Rows of pointing data

◇ ◇ ◇

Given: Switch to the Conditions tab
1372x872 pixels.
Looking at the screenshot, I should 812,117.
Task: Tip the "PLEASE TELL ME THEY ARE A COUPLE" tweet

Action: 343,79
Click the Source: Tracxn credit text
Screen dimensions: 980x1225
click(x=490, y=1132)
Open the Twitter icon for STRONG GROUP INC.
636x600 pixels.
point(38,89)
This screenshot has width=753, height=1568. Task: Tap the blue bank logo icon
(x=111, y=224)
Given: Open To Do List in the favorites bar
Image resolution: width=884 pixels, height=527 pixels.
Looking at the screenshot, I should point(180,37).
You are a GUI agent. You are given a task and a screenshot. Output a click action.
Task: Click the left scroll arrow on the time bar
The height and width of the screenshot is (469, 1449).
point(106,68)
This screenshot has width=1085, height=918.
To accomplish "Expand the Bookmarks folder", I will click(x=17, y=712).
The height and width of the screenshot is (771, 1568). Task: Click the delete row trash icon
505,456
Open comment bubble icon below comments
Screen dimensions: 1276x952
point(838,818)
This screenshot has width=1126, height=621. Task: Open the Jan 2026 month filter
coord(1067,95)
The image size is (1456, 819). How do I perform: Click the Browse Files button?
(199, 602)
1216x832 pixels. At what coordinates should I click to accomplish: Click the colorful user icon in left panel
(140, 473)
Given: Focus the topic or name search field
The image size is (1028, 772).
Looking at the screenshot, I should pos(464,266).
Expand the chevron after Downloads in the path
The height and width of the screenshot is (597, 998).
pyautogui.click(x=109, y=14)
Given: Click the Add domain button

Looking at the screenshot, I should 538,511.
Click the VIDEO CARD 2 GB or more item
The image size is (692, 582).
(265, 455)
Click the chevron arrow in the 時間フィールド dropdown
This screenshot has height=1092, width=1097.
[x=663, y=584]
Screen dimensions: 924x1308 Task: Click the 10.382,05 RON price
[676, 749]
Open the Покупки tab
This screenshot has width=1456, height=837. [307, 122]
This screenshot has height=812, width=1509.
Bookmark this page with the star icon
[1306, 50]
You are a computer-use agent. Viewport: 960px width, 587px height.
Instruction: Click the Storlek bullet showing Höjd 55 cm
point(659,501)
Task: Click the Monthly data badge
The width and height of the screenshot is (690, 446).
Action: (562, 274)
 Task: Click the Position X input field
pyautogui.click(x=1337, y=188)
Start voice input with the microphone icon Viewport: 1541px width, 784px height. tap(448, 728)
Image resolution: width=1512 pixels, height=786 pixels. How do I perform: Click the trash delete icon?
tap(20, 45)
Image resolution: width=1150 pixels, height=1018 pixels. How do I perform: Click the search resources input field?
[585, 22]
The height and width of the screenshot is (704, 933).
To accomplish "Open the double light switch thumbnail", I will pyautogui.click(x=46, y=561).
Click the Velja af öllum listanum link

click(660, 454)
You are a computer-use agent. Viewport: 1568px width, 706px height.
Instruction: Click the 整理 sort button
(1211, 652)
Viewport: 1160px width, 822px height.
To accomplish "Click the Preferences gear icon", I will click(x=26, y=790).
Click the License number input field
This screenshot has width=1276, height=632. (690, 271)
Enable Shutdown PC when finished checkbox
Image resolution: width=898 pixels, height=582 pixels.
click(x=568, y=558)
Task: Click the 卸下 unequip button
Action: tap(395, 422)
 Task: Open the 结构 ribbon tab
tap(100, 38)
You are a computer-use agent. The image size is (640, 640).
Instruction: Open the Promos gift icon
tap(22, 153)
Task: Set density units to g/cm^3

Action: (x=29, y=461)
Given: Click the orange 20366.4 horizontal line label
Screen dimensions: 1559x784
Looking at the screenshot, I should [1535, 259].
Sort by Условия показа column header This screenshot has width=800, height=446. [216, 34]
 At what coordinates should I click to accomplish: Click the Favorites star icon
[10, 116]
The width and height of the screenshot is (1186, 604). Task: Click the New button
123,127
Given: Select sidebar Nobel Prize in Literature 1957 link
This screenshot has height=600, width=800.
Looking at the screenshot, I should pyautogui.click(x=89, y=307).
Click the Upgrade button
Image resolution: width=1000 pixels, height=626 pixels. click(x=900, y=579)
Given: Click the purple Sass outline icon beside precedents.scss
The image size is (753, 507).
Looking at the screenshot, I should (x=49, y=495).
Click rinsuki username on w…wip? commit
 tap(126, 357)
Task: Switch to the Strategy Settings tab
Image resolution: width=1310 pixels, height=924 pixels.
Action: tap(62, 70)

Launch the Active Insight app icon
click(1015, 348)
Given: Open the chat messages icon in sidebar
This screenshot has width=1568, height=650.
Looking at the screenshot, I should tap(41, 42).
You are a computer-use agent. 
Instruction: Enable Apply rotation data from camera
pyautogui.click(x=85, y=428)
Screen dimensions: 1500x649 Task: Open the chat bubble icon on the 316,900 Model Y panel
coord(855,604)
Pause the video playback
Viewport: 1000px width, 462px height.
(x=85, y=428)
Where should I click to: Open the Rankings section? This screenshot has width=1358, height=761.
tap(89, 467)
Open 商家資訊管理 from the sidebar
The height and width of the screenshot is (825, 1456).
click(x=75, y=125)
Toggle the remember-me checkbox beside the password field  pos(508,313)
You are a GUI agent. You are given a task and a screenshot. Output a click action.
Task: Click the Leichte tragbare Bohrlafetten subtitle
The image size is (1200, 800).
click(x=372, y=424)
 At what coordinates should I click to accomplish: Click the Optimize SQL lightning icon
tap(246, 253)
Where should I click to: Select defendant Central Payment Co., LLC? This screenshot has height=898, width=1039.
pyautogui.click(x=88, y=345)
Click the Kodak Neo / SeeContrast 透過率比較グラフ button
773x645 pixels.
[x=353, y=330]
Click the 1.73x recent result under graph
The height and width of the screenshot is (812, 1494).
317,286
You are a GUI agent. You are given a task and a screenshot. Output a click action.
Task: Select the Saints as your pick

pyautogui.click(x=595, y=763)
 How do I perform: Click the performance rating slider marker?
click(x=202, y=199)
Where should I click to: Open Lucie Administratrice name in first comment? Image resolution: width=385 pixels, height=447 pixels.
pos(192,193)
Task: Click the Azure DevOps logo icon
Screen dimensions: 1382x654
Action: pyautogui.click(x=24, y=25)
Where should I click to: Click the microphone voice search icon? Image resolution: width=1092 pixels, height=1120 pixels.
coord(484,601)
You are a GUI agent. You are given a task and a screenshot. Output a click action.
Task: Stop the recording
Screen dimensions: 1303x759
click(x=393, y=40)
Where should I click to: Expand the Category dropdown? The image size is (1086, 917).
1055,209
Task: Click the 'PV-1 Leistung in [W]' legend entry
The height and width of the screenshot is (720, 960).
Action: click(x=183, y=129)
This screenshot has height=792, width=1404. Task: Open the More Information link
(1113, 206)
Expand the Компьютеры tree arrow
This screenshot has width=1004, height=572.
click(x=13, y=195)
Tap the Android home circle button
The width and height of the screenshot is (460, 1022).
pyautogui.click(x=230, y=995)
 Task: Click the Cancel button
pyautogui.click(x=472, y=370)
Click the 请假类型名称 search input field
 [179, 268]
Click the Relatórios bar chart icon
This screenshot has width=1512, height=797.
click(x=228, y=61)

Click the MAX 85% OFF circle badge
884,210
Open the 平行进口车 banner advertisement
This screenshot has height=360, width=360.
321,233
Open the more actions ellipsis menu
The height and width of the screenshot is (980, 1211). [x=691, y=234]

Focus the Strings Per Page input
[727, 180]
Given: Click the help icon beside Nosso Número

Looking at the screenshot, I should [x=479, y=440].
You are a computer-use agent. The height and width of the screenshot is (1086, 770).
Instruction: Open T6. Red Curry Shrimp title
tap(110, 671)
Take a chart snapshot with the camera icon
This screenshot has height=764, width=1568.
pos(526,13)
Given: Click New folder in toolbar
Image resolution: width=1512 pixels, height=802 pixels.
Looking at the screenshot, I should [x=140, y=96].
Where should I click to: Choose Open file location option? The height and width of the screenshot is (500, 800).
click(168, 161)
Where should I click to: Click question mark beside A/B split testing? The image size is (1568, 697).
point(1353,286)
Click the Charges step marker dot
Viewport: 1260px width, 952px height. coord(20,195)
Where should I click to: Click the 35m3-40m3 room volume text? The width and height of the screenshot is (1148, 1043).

◇ ◇ ◇

Work instructions:
Reproduce verbatim the records from their first line through the line containing "click(x=490, y=1132)", including both ends.

Exercise answer:
Given: Switch to the Conditions tab
1372x872 pixels.
Looking at the screenshot, I should 812,117.
Task: Tip the "PLEASE TELL ME THEY ARE A COUPLE" tweet

Action: 343,79
Click the Source: Tracxn credit text
Screen dimensions: 980x1225
click(x=490, y=1132)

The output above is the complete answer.